Maher rattled off some statistics to back up a recent claim by South Carolina Republican Sen. Lindsay Graham that the Republican Party’s traditional “angry white” voters are becoming a minority.

“Let me give you some more statistics here,” Maher said. “Born before 1945, 2-to-1 voting for Mitt Romney. If you’re born between ‘46 and ‘64, that’s the baby boomers — they’re for Mitt by two points. ’65 to ’78, they’re for Obama by a few, and ’79 to ’93, they’re for Obama, two to one. So it’s almost exactly the mirror image by age. And you know, the National Journal crunched the numbers and said Mitt Romney would need to win 61 percent of the white vote to win, and they said this is the last time anyone will try to do this. That’s how the article ended. I remember Lindsey Graham said something, the quote was, ‘We’re not generating enough angry white guys to stay in business.’”

Maher’s guest, president and co-founder of OurTime.org Matthew Segal, explained that the Republican Party’s “owners” would remain the same, even as the party’s members evolve.

“This is the last hurrah for the whites, is it not?” Maher said. “It’s like the Battle of the Bulge, really.”

Margaret Hoover, one of the Republicans on the “Real Time” panel and the author of “American Individualism: How a New Generation of Conservatives Can Save the Republican Party,” agreed.

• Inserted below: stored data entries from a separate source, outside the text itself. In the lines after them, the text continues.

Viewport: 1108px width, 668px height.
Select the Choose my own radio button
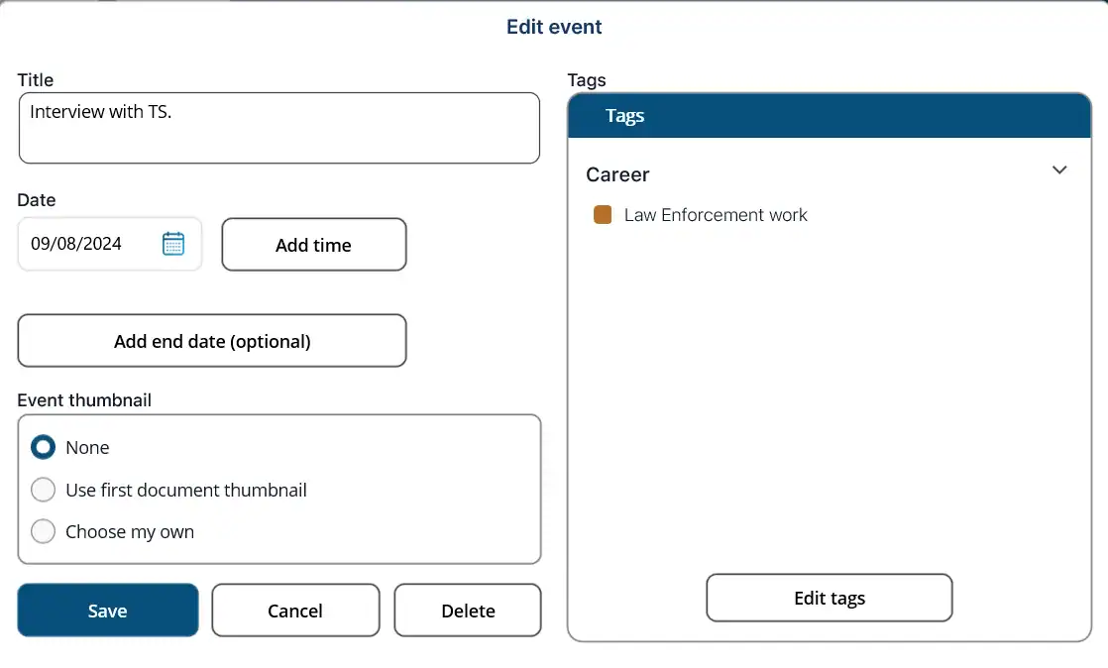(44, 532)
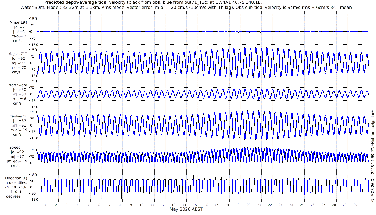Screen dimensions: 376x215
Task: Click the 'Northward' panel label
Action: click(x=18, y=85)
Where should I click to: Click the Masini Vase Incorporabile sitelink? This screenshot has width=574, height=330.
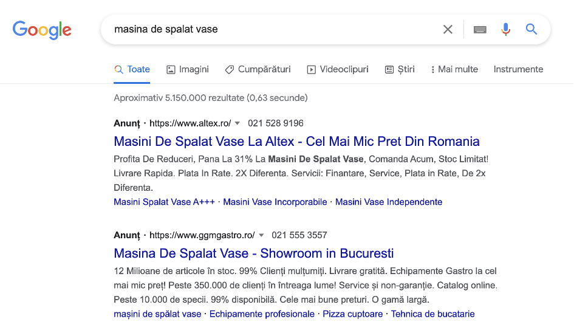[x=275, y=202]
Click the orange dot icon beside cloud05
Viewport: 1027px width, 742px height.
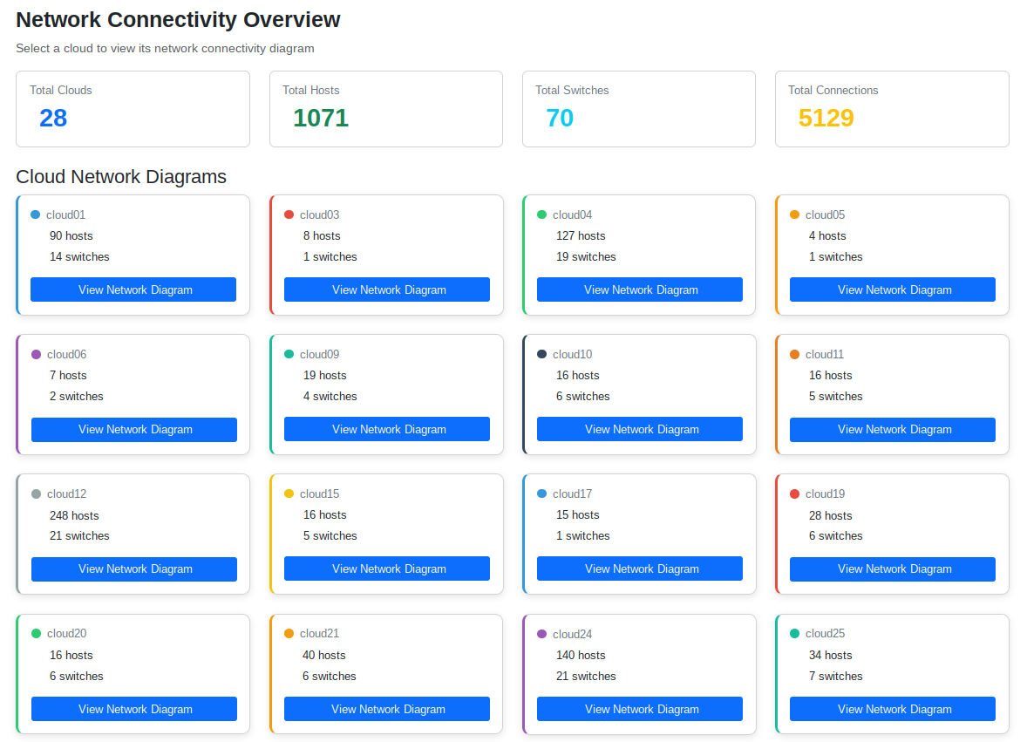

“We need to reach out to Hispanics,” Hoover said. “We need to reach out to gays and lesbians. We need to reach out to women. We need to reach out to youths. That’s why I wrote my book about it. I mean, the work I do is try and reform the Republican Party. Rob [Reiner] and I have worked together on marriage equality in these four states — these four ballot initiatives. I’m going to Minnesota tomorrow. There are people who are working to modernize the party. You’re absolutely right.”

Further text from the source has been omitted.